**What the task asks**. Extend the piece on television journalism's limited world coverage, picking up directly after its last line about mobile phones being revolutionary.

**Source document**.
□ □ □

CBS has, I think, even fewer.

There's a reason for that.  Until very recently, reporting for television from anywhere in the world was both complex and expensive.  Camera crews, satellite uplinks, travel.  So coverage was 'limited'.

And, as a result, the average viewer did not really get to see a  lot of what was happening in the world.  In fact, the only thing that they got to see was what they got to see, so to speak.

In the video journalism business we have an expression - if you didn't film it, it didn't happen.

And nowhere is that more true than in the world of television journalism.

What you see is what you get.

Truer words were never spoken.

So a great many of the important stories that actually go on around the world are never filmed, hence never seen, hence never reported, hence unknown.

We may think we live in a world innundated with information, but in fact, when it comes to television journalism, the polar opposite is true.  The world you get to see, the things that become the center points of your view of the world are, in fact, perhaps .00001% of what is actually happening.  

We all live in a television journalism desert, receiving but a few drips of content, doled out by large media corporations whose decisions are based not on journalism, but on economics. 'How much will it cost to cover that and what will it do for our ratings.'

Upon this we educate our public and upon that education vast political decisions - often life and death - are made.

Yet television the child of technology. 

Without technology there would be no television at all.

And now, that technology is fast changing.  But will the industry respond in kind?

There are now an astonishing seven billion mobile phone subscriptions in the world.  

(Four and a half billion people have access to a flush toilet).

This is REVOLUTIONARY (with all capital letters and in bold).

□ □ □

**Entries provided**.
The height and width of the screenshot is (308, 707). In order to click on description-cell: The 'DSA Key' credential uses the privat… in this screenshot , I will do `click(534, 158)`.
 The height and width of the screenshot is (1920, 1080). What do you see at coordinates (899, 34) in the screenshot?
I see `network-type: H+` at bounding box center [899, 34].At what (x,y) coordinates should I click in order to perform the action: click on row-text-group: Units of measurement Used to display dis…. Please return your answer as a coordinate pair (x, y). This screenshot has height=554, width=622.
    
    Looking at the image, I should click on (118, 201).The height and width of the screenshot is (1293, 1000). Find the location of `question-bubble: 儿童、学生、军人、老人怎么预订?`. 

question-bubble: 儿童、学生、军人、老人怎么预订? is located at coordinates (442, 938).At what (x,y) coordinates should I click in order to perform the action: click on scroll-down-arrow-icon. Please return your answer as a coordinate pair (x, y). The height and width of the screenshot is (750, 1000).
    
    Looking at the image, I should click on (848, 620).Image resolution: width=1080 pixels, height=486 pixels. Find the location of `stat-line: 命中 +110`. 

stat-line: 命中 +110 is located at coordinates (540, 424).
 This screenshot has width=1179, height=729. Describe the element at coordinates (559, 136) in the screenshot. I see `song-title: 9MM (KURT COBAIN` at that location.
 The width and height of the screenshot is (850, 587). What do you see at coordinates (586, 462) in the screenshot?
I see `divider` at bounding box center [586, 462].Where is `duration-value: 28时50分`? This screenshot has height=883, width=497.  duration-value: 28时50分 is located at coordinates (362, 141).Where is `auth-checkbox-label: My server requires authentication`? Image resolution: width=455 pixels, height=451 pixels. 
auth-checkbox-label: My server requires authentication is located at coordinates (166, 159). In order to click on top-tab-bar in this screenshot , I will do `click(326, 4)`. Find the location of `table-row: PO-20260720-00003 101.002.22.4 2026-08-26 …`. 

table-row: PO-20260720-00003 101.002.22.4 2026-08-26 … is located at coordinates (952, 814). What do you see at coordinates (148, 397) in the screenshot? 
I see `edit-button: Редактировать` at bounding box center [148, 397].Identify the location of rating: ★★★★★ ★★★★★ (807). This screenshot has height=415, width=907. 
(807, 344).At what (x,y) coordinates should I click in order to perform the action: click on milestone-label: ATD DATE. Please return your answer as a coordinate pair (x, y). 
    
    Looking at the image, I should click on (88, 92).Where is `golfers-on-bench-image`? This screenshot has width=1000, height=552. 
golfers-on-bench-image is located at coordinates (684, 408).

□ □ □

**Response box**.
Seven billion people now carry with them, 24 hours a day, a device that allows them to capture video, edit it and share it with the rest of the world at no cost... or... to simply go live, from anywhere on the planet, at any time they want, again for no cost.

This is absolutely astonishing.

And it has massive ramifications.. and potential.

In 1960, AJ Leibling wrote "freedom of the press is guaranteed to those who own one'.

When he wrote that, getting access to a 'press' was expensive. Millions of dollars. Billions, if you wanted to have your own TV network.

It was so expensive in fact, that in Britain there were only two networks - The BBC, financed by the public via the government and ITV.  In the US, there were 3 - ABC, CBS and NBC, all privately owned by very very very rich men.

And that was it.

Over the years, the ownership of that 'gateway' to distribution of ideas and news and journalism has broadened, but not by much.  There are more channels, thanks to satellite and cable, but the ownership is still in the hands of the very few and the very rich.

But now, technology is going to change all of that.

It has, in fact, already changed it - it's just that no one wants to deal with the ramifications of that change.

For example: In the recent European refugee crisis we saw nightly thousands and thousands of Syrian (and other) refugees streaming towards Europe.  The networks were very good about getting their correspondents on the scene with cameras.  

And many people watching noted that 'all of these refugees seem to have mobile phones with them'. The general take-away was 'how poor could they be?'

There is another take away here.

I am willing to bet that the vast majority of those million or so refugees were shooting video of what must have been the most traumatic experience of their lives.

500,000 hours of video of 'The Refugee Crisis' as it happened, by the very people it was happening to - AS IT HAPPENED.

Pretty good, huh? 

I mean, from a 'journalistic' perspective.

Question time:

Of all those 500,000 hours (or more, probably) of real life footage of what was actually happening - how much did you see on ABC or NBC or CBS or The BBC?

Would 'none' be a good anwer?


And why?

Because we can't 'trust' what 'they' have to say?

Because 'they' don't work for CBS or CNN?

Because we like to send 'our' people to cover 'their' story.

Journalistic colonialism? Arrogance? Fear?

All three?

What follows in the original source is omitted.